Welt : Stendaler Mordprozess: 13 Jahre Haft sind der Familie nicht genug

Nur 13 Jahre Gefängnis für Mord und sexuellen Missbrauch der achtjährigen Anika? Das Urteil des Landgerichts Stendal löst bei der Familie und vielen Beobachtern am Montag Ungläubigkeit, Entsetzen und Tränen aus. Klaus Jäger soll in wenigen Jahren wieder auf freiem Fuß sein? "Unsere Anika kehrt nie zurück", sagt der fassungslose Vater des kleinen Opfers.

Die Anwälte, die die Eltern des toten Mädchens vertraten, hatten für lebenslange Freiheitsstrafe, die Verteidigung auf acht Jahre plädiert. Richter Hilmar Rettkowski begründete sein Urteil mit dem gesetzlich vorgegebenen Strafrahmen. Danach sei er verpflichtet, die dem Täter von Gutachtern attestierte krankhafte Persönlichkeitsstörung, begleitet von Pädophilie und Alkoholismus, in das Strafmaß einzubeziehen. Auch das umfassende Geständnis berücksichtigte Rettkowski. Das Verbrechen ereignete sich am 9. Oktober vergangenen Jahres im Plattenbaugebiet Stendal-Stadtsee: Der Täter hatte seit dem Morgen bereits eine Flasche Schnaps und Bier getrunken. Einen Blutalkoholwert von 2,4 bis 2,6 Promille bescheinigten ihm später die Experten. Als die Schnapsvorräte am Abend zu Ende gingen, wollte der 40-Jährige Nachschub besorgen und traf auf einem nahe gelegenen Spielplatz die ihm bis dahin unbekannte Anika.

Nachbarn riefen nicht die Polizei

Jäger soll schon öfter daran gedacht haben, kleine Kinder anzusprechen. An dem Abend jedenfalls lud er das Mädchen zum Kartenspiel ein und versprach ihm zehn Mark. Anika folgte ihm in seine Wohnung im zehnten Stock eines Hochhauses, wo der Täter sie tötete.

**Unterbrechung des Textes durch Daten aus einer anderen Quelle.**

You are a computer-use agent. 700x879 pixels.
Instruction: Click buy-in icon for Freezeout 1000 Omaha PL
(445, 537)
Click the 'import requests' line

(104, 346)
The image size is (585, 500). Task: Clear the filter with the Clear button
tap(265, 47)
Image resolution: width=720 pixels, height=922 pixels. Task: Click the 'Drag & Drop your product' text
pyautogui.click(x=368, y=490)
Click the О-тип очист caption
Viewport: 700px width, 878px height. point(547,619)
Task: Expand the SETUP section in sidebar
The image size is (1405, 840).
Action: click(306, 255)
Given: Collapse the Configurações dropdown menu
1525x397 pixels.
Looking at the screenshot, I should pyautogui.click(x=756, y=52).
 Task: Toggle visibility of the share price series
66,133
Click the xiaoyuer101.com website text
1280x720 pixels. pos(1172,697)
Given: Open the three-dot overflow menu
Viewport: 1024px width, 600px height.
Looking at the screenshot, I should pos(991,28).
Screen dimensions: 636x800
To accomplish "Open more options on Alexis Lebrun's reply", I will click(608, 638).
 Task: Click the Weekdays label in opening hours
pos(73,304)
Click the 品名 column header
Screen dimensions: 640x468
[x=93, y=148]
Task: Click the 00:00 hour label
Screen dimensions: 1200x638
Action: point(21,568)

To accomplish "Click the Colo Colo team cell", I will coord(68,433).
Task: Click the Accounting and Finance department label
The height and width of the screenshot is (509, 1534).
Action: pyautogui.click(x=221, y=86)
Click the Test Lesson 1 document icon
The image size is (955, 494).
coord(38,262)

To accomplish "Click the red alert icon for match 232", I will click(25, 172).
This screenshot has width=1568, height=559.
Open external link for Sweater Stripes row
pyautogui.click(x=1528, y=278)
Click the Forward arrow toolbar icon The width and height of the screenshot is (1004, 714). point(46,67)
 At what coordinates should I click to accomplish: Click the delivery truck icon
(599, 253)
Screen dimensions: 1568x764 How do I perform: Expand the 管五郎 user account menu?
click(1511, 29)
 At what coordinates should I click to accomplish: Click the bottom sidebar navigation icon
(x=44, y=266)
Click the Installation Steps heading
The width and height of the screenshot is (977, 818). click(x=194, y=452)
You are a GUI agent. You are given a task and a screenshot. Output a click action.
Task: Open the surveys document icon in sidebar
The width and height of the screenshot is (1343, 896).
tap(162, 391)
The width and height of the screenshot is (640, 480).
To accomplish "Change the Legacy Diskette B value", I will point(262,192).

Das Gericht nimmt an, dass Jäger spontan, aber mit Bedacht tötete, weil das Kind Widerstand leistete und seinen Eltern wohl berichtet hätte von den Zudringlichkeiten, denen es ausgesetzt war. Wenig später verbarg er die Leiche in Plastiksäcken in der Nähe des Hauseingangs und verständigte die Polizei. Er habe die Leiche gefunden, log Jäger. Bei der Vernehmung verstrickte sich der 40-Jährige in Widersprüche und wurde schließlich des Verbrechens überführt.

Vor der Urteilsbegründung hatten die Mütter Susanne Dua und Sandy Kuhnert, Nachbarinnen des Opfers, Richter Rettkowski eine Petition mit rund 1400 Unterschriften überreicht. "Wir fordern härtere Strafen für Kinderschänder. Diese Täter sind nicht krank", heißt es in dem Aufruf.

Etwa 80 Prozent aller Tötungsdelikte und etwa jeder zweite sexuelle Missbrauch geschähen unter Alkohol, sagt Rettkowski. Alkoholiker seien "wandelnde Zeitbomben, die saufen und irgendwann einmal explodieren". Und er fügt hinzu: "Solange man das als Gesellschaft hinnimmt, werden wir immer wieder solche Täter haben!"

Der Richter klagt aber auch die Nachbarn an, die das Verbrechen seiner Meinung nach hätten erschweren oder gar verhindern können. Er erinnert daran, dass zwischen 60 und 80 Prozent aller Sexualtaten in der Familie oder im engeren Bekanntenkreis verübt werden. In Fall der kleinen Anika sei ein Nachbar der Täter gewesen. Wenn gefolgert werde, hier hätte niemand Einfluss gehabt, dann stimme das nicht. Immerhin sei es einem allein stehenden Alkoholiker möglich gewesen, ein Kind mit in seine Wohnung zu nehmen. Und das Mädchen habe laut um Hilfe geschrien. "Es kann keiner sagen, das hätte niemand gehört", sagte Rettkowski und fügte hinzu: "Wenn sich in der Gesellschaft nichts ändert, wird dieser Fall von vornherein nur einer bleiben von vielen, die noch vor uns liegen."